▶ _ASSIGNMENT 1_
According to the microbiome article, which two microbiomes is Land O'Lakes Purina researching?
▶ _ASSIGNMENT 2_
Summarize the microbiome article in three sentences.

▶ _TEXT PASSAGE_
▼

Ann Reus, Feed Strategy senior reporter, covers offbeat animal feed-related news and other topics.
What is the microbiome and why is everyone in animal health and nutrition talking about it?
Have you heard anyone say the word “microbiome” lately? I wouldn’t be surprised if you did. The topic of the gut microbiome in animal health and nutrition has certainly become popular.
I attended the International Production & Processing Expo (IPPE) in Atlanta in late January, and every time I saw someone give a talk on the microbiome, it was standing room only.
In the Feed TECHTalk booth, sponsored by Feed Strategy, Enrique Montiel of Anitox Corp. talked about the role of the microbiome in poultry health and ways to promote a healthy microbiota in chickens, and Steve Lerner of Chr. Hansen discussed what he called the gut-brain-microbiome axis and how the microbiome can affect the central nervous system and how that relates to animal welfare. Separately, I spoke with Nienke de Groot, strategic marketing director at Trouw Nutrition, who mentioned water’s role in the health of an animal’s microbiome – it’s not just about feed – and said Trouw is looking into ways to get more beneficial bacteria to flourish in the intestine of the animal.
Already this year, Nutreco and ADM have made investments in microbiome research, and in a recent Feed Strategy podcast, Land O’Lakes Purina swine nutritionist Erin Bryan told me her company is also doing research into not only the gut microbiome, but the nasal microbiome as well.

▲

▶ _PROVIDED DATA_
▼

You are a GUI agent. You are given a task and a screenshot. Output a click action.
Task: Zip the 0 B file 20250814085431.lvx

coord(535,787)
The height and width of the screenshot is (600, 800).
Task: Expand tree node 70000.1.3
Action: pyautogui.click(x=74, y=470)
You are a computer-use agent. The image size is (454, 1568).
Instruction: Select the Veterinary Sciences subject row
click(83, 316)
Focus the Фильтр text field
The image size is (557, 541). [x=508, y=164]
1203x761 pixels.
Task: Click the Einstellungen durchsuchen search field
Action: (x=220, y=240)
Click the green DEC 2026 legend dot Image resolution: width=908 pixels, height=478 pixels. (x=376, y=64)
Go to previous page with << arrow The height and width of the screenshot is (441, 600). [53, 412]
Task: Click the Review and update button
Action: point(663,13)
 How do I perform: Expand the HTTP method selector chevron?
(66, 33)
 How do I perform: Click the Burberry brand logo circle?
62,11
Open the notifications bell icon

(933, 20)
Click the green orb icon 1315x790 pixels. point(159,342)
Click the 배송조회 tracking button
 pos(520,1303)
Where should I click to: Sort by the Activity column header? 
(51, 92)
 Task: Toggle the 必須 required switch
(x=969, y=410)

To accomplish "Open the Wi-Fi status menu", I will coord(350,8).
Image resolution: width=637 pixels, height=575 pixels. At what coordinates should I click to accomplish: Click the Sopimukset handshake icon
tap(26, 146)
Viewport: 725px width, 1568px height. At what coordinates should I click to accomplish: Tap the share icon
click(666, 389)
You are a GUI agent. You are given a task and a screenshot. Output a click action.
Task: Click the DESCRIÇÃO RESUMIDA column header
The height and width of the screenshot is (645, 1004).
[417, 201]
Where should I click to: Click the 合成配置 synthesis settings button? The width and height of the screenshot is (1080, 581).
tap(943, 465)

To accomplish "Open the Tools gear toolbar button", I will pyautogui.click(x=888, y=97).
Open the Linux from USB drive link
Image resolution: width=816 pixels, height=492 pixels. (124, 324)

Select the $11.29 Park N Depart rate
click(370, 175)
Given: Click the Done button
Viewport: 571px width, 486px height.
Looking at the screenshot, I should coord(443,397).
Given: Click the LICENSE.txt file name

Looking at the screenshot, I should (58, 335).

▲

▶ _RESPONSE AREA 1_
The gut microbiome and the nasal microbiome.

▶ _RESPONSE AREA 2_
The gut microbiome has become a popular topic in animal health and nutrition, and microbiome talks at IPPE in Atlanta drew standing-room-only crowds. Speakers and industry representatives there addressed its role in poultry health, its links to the central nervous system and animal welfare, and the part water plays alongside feed. Nutreco and ADM have invested in microbiome research this year, and Land O'Lakes Purina is researching both the gut and nasal microbiomes.